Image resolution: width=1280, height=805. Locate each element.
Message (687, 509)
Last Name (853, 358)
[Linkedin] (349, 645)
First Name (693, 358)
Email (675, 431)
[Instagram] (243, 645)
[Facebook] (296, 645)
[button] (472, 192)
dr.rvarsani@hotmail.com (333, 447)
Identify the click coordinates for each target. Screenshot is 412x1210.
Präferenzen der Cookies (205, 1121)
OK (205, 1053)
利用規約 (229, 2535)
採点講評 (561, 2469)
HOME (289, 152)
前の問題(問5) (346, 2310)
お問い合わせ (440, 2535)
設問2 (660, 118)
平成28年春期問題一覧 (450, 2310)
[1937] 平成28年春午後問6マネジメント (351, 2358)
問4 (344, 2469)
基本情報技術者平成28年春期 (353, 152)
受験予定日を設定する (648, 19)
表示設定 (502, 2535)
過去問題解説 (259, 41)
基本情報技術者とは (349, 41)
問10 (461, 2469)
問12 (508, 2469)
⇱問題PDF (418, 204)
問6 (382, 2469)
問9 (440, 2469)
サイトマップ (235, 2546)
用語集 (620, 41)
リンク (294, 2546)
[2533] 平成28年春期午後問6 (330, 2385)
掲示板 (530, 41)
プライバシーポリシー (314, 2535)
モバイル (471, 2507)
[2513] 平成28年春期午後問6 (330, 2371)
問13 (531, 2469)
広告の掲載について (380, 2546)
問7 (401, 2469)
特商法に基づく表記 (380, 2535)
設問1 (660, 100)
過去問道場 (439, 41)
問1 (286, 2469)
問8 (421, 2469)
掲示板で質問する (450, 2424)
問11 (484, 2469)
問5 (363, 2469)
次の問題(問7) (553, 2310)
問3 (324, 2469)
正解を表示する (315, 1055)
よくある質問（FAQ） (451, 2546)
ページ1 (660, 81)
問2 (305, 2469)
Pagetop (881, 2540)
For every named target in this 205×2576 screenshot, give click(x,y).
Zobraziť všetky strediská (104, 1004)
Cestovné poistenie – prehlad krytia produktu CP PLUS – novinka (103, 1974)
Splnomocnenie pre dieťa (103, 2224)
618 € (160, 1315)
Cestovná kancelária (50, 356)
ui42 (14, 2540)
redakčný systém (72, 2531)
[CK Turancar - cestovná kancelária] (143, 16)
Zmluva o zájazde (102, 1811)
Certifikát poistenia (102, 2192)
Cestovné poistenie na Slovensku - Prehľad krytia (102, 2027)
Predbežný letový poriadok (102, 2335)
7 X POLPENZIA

⁂

■ What you have to do: Everything from the line that contains "redakčný systém (72, 2531)" to the last line of the records, restated word for word, is the required output.

■ Written answer:
redakčný systém (72, 2531)
[CK Turancar - cestovná kancelária] (143, 16)
Zmluva o zájazde (102, 1811)
Certifikát poistenia (102, 2192)
Cestovné poistenie na Slovensku - Prehľad krytia (102, 2027)
Predbežný letový poriadok (102, 2335)
7 X POLPENZIA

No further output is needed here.